Tuesday, January 4, 2011

#78 - Charlie Fox/Giant Manager and Coaches

These cards are always hard to label. Do I use "Charlie Fox", the front of the card, "Giants Field Leaders", the back of the card, "Giants: Mgr./Coaches", the regular checklist name, or "Charlie Fox & Co'h's", the team checklist name? Sometimes these blog posts can be quite a semantic exercise.

For people of a certain age, Charlie Fox approached iconic status, since he was the only manager to take the Giants to post-season play for an interval of 25 years. And Charlie was a company man: he was nearing the end of an affiliation with the Giants that had run over 30 years. But '73 was no picnic. Despite a nice pickup record-wise from '72, the Giants did their annual June fade, his star pitcher had a teddy bear, the rest of the pitching wasn't so hot, and he got in a fight with the Dodger third base coach, a guy named Tommy Lasorda. He probably spent a bunch of the season longing for '71. Plus it wouldn't be great again to be a liberal - which I assume he was since his card leans to the left - until later in '74 when it really hit the fan.

Charlie was a lifelong Giants fan who grew up in the Bronx and was a mean American Legion ball catcher, signed with the team in '42, played three games in the majors, hitting .429, and went down to class D ball. Those three games turned out to be his whole major league playing career. He went to the Navy late that year where he worked the North Atlantic and came back to baseball in '46 about 35 pounds heavier. Those pounds really crimped his playing time so after a year of part-time catcher duty at class B he took on managing in the minors along with playing at the ripe old age of 25. His playing career lasted through '56 and he finished with a .279 average in over 3,000 minor league at bats. From '47 through '70 the only times he was not managing in the minors he was either scouting ('57 to '63) or coaching in the majors ('65 to '68). He got called up to manage the Giants in mid-season '70 and during his tenure that season had the best record in the NL West. That continued in '71 when he won the division crown and also won Manager of the Year. '72 was tough as both Willie McCovey and Juan Marichal got hurt and Bobby Bonds slumped after Willie Mays was traded to the Mets. '73 was the rebound year that ultimately failed and after a poor start in '74 Charlie was let go. He then moved to Montreal where he initially did admin work, managed in '76, and then was GM through '78. He then left Montreal for Chicago, again in an admin role, until in '83 he again did the transitional managerial stint. After that he was primarily a scout and coach, moving to the Yankees in '89, and then Houston in the early '90s. Charlie passed away in 2004 at age 82. For his managerial career he was 377-371 up top and 981-731 in the minors.

§ **Pointing data for screenshots**:
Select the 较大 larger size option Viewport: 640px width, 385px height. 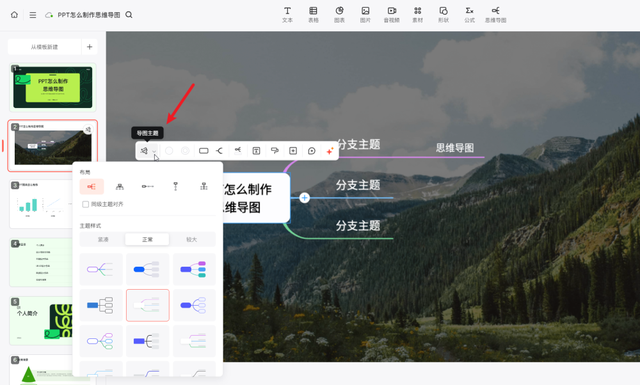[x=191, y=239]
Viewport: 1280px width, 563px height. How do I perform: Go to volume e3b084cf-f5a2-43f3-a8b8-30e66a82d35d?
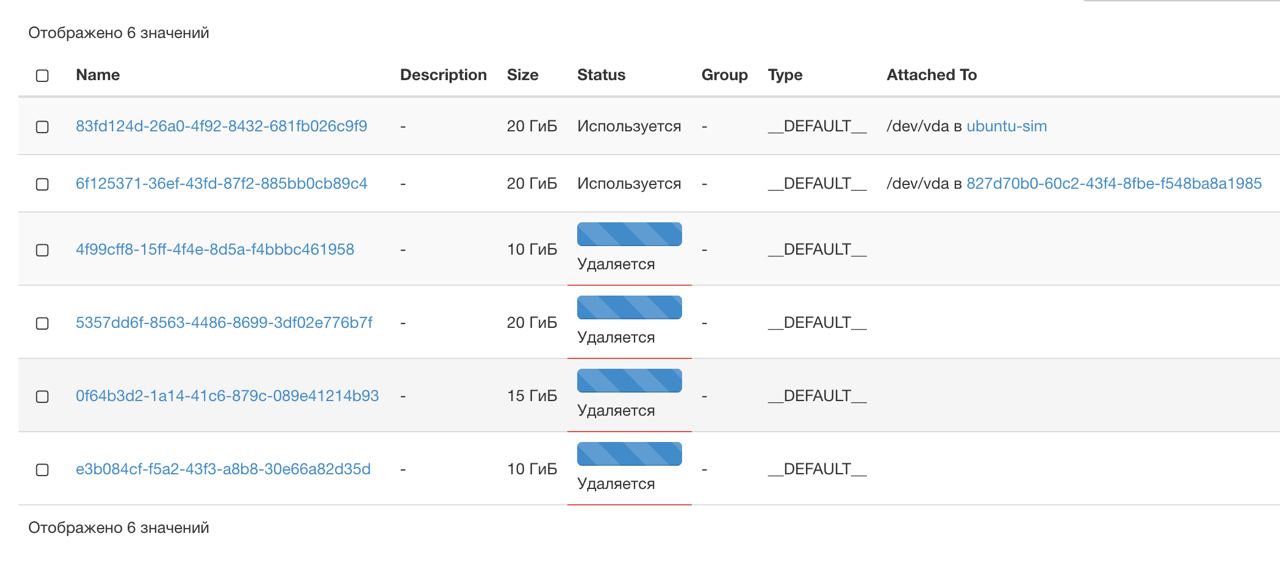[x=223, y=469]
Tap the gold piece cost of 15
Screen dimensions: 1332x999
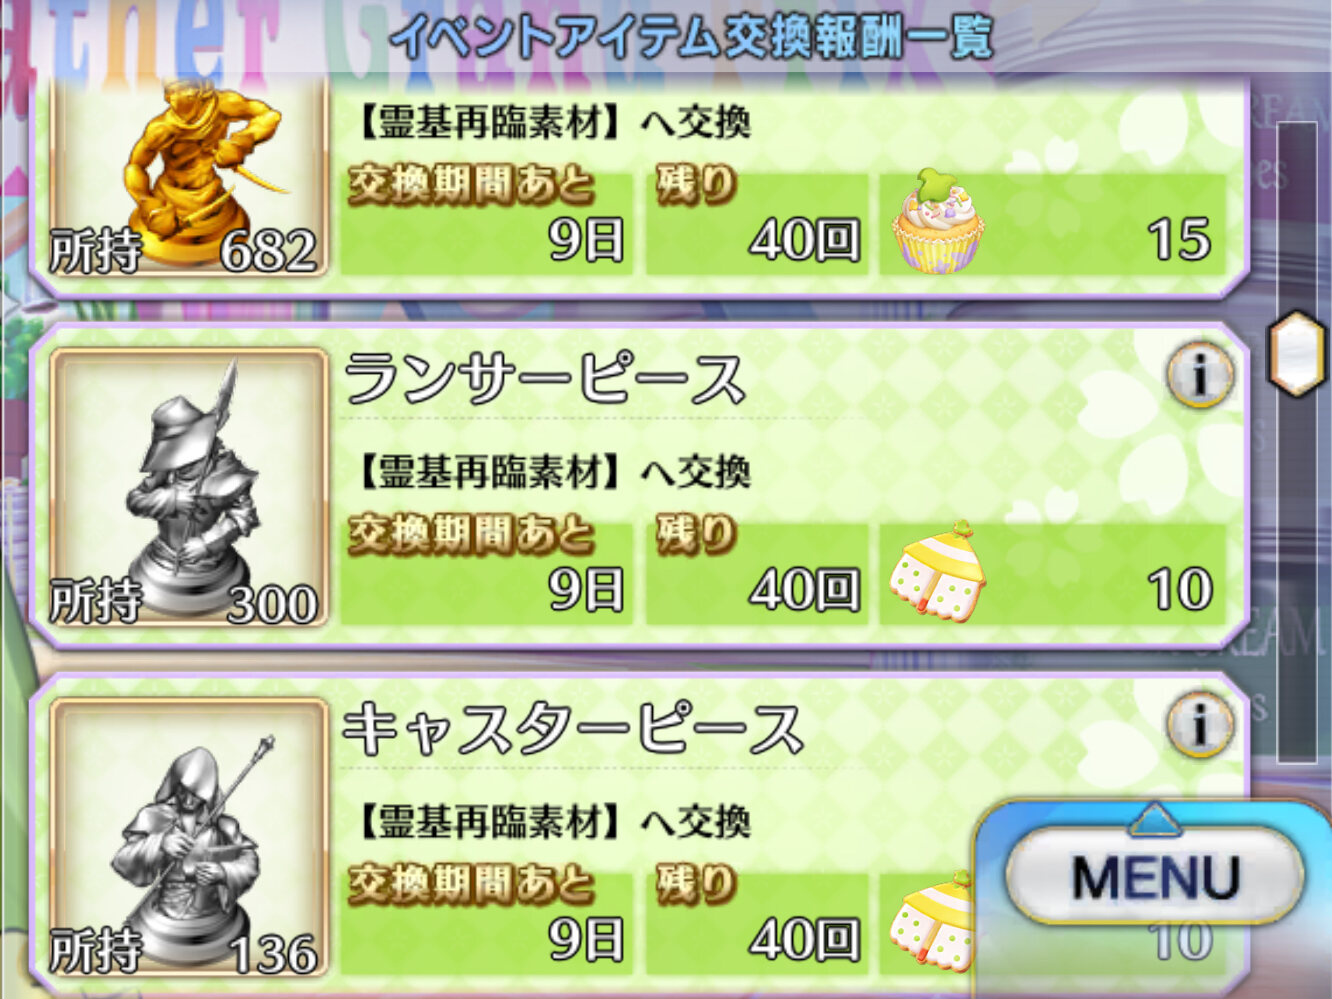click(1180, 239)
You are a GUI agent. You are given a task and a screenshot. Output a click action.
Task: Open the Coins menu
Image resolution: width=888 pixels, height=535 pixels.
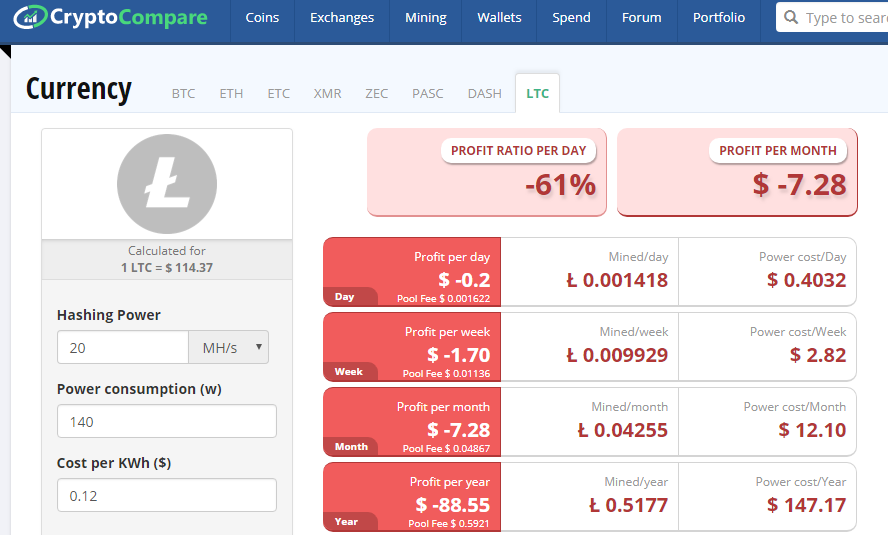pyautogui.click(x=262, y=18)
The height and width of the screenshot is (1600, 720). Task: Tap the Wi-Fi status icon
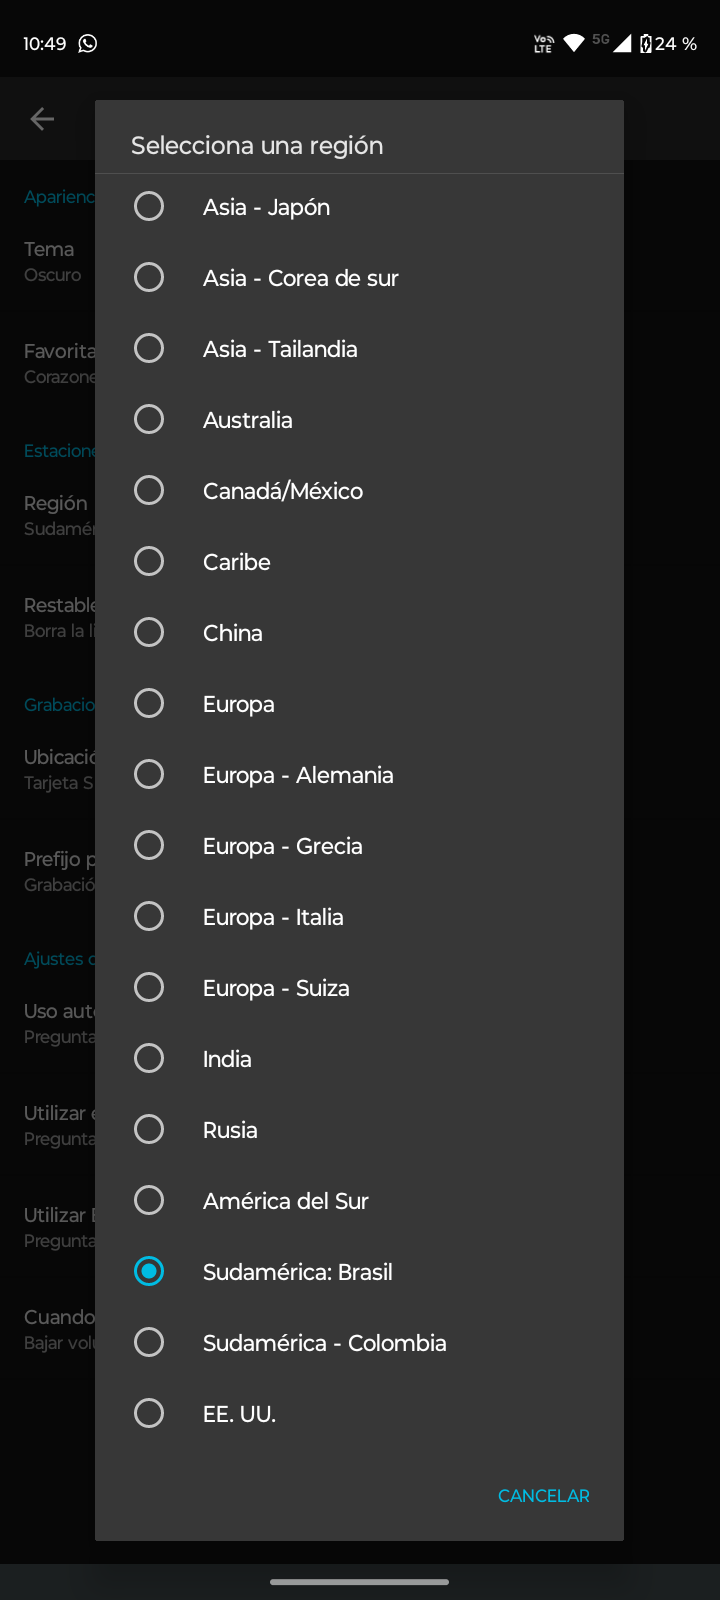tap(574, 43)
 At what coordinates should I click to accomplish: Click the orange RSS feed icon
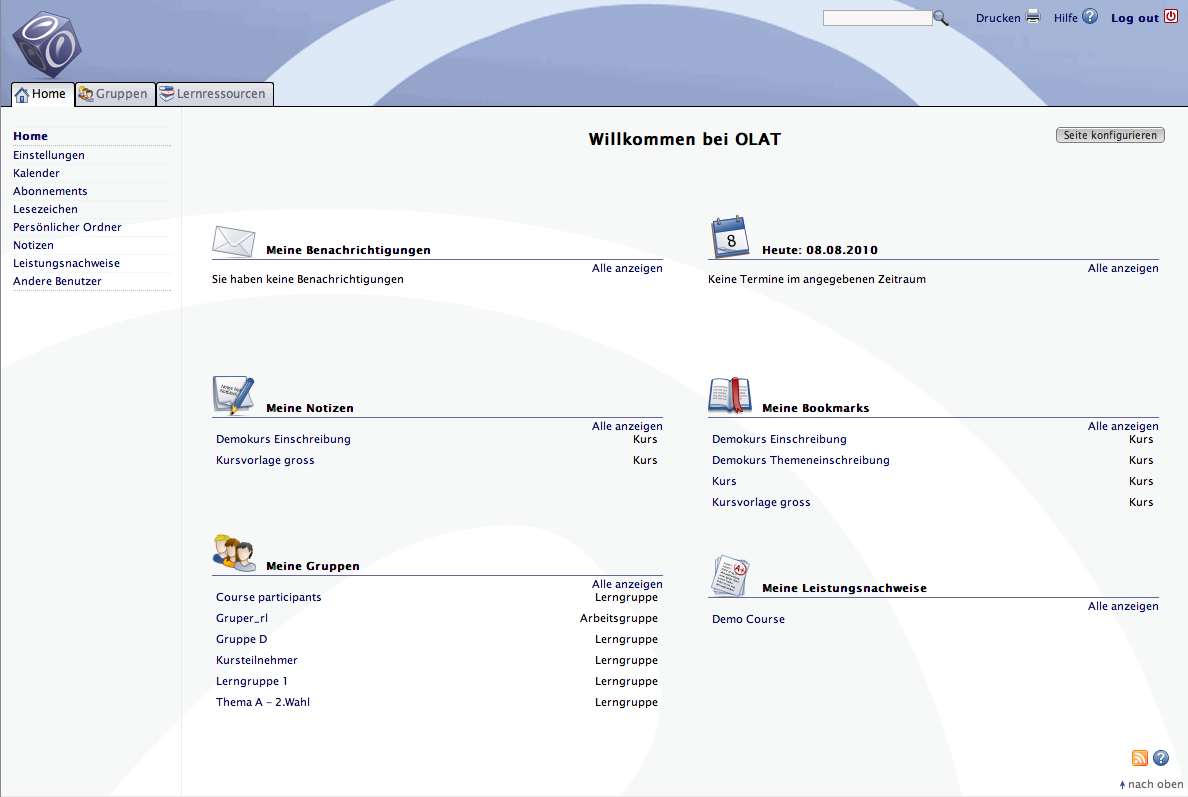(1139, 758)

§ **SET TASKS**:
**A.** In the Charlie Fox card post, how old was Fox when he died?
**B.** Return the passage of the Charlie Fox card post from "#78 - Charlie" up to and including "a semantic exercise.".
**C.** Using the Charlie Fox card post, mark each statement yes or no and quote the words that settle it: (i) Fox played three games in the majors and hit .429. (ii) Fox served in the Army late in 1942. (iii) Fox's managerial record in the minors was 981-731.

§ **EXPECTED RESULTS**:
**A.** He was 82.

**B.**
#78 - Charlie Fox/Giant Manager and Coaches

These cards are always hard to label. Do I use "Charlie Fox", the front of the card, "Giants Field Leaders", the back of the card, "Giants: Mgr./Coaches", the regular checklist name, or "Charlie Fox & Co'h's", the team checklist name? Sometimes these blog posts can be quite a semantic exercise.

**C.**
(i) Yes: "played three games in the majors, hitting .429"
(ii) No: "He went to the Navy late that year"
(iii) Yes: "981-731 in the minors"